B. L'INTROUVABLE FINANCEMENT DE « LA MOITIÉ DE LA MOITIÉ » DE LA COMPLÉMENTAIRE OBLIGATOIRE DANS LES ESAT

Les associations entendues par les rapporteurs spéciaux les ont également alertés sur les difficultés que rencontreront à l'avenir les établissements et services d'aide par le travail (ESAT). L'ESAT est en effet un milieu de travail particulier et protecteur : les travailleurs n'y sont pas des salariés, mais des usagers d'une structure médico-sociale ; en conséquence, ils ne bénéficient pas des droits afférents au salariat.

Le programme 157 porte, outre les crédits dédiés à l'allocation adulte handicapé (AAH), les crédits alloués à l'aide aux postes des établissements et services d'aide par le travail (ESAT) au titre de la garantie de rémunération des travailleurs handicapés (GRTH). Cette enveloppe, budgétée sur la même action que l'AAH, s'élèverait à 1 599 millions d'euros pour 2025, soit une baisse de 0,9 % par rapport à 2024.

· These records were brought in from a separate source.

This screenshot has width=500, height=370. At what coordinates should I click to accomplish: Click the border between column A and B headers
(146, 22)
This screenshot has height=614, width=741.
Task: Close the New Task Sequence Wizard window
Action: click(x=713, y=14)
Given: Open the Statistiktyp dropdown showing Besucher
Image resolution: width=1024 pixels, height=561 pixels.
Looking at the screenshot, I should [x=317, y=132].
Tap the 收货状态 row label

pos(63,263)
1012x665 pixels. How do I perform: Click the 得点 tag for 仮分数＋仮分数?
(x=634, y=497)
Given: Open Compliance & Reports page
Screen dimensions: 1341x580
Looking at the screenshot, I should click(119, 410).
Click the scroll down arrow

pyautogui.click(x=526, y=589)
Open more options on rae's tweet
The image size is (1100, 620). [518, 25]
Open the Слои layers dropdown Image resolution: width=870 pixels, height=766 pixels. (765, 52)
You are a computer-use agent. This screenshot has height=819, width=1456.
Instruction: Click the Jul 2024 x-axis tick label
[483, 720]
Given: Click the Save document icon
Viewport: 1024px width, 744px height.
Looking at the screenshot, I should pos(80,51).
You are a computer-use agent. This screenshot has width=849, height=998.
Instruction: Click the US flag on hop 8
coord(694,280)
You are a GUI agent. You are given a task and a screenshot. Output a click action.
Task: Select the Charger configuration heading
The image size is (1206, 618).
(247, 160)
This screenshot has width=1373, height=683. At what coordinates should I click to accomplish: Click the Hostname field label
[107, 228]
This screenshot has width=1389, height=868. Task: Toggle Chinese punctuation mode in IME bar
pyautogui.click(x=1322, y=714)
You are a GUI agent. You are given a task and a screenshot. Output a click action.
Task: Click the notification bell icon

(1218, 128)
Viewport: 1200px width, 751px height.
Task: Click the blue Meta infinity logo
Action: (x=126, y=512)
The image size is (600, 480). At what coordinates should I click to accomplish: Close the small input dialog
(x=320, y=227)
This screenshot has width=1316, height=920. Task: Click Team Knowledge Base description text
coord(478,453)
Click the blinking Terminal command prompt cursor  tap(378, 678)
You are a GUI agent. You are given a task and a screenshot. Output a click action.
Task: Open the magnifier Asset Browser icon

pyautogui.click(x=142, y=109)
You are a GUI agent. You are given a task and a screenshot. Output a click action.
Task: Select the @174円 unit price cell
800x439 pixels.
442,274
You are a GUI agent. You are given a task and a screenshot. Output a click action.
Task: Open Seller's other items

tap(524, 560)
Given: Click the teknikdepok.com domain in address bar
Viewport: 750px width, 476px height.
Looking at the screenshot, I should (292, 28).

Cette aide au poste, versée à l'ESAT, permet à ces établissements de couvrir les charges, cotisations sociales, contributions au compte personnel de formation et de la prévoyance des travailleurs en ESAT. L'autre part de la GRTH est financée par l'ESAT. Plus de 14 000 ESAT accompagnent ainsi quelque 120 000 personnes

Depuis 2021, le Gouvernement a mis en oeuvre un plan de transformation des ESAT, visant à réduire la spécificité du modèle de l'ESAT au regard du « milieu ordinaire ». Ce plan a consisté :

- s'agissant des droits fondamentaux, à ouvrir aux travailleurs en ESAT des droits individuels et collectifs des salariés : extension du droit à congé élection d'un délégué des travailleurs, etc. ;

s'agissant du rapprochement entre le milieu protégé - l'ESAT - et le milieu ordinaire, la mesure phare du « plan ESAT » consiste en la mise en oeuvre d'un parcours renforcé en emploi, visant à favoriser les « sorties » d'ESAT tout en sécurisant de potentiels « retours ». À ce titre, le travailleurs en ESAT peuvent depuis 2023 travailler à mi-temps en milieu ordinaire, et ce sans perdre le bénéfice de l'AAH.

Entendues par les rapporteurs spéciaux, l'ensemble des associations du secteur du handicap est convenu que la convergence des droits des travailleurs en ESAT avec le droit commun du travail « va dans le bon sens. » Toutefois, ces associations ont regretté que les moyens alloués dans le PLF pour 2025 ne soient pas à la hauteur des enjeux.

L'absence de participation de l'État, via l'aide au poste par exemple, au financement de la complémentaire santé, désormais obligatoire pour les travailleurs en ESAT, concentre les critiques. Cette mesure, décidée dans le cadre de la loi pour le plein emploi27(*) et pleinement approuvée par les associations et les rapporteurs spéciaux dans son principe, aura assurément un impact délétère sur les finances des ESAT. Le rapport des inspections générales des finances (IGF) et des affaires sociales (Igas) publié en février dernier28(*) indique ainsi que la part des ESAT en déficit passerait de 29 % avant la réforme à entre 41 et 43 % après la réforme.

D'après une enquête menée par l'Unapei auprès de 250 ESAT de son réseau en octobre 2023, pour 78 % d'entre eux ces difficultés financières impacteront directement l'accompagnement des travailleurs. Selon l'Unapei, le risque est important qu'une sélection à l'entrée s'effectue, afin d'assurer une plus grande productivité, au détriment des travailleurs qui auraient le plus besoin d'un accompagnement médico-social, et qui seraient du fait des retentissements de leur handicap, les plus éloignés du monde du travail. Ces difficultés pourraient également engendrer une fermeture des ateliers les moins rentables, généralement plus accessibles aux travailleurs les moins autonomes.

La DGCS a indiqué aux rapporteurs spéciaux envisager de financer à hauteur de 50 % la part « employeur » de la complémentaire santé - qui représente elle-même 50 % du total. La prise en charge de « la moitié de la moitié » de la complémentaire santé des travailleurs en ESAT aurait un coût estimé de 23 millions d'euros pour les finances publiques.

En conclusion, les rapporteurs spéciaux notent, non sans regret, que leurs observations passées quant aux « dangers » du rapprochement entre le statut de travailleurs en ESAT et le statut de salarié restent d'actualité.


* 27 Loi n° 2023-1196 du 18 décembre 2023 pour le plein emploi.

* 28 IGF-Igas, Convergence des droits des travailleurs handicapés en établissement et services d'aide par le travail (ESAT) vers un statut de quasi-salarié, février 2024.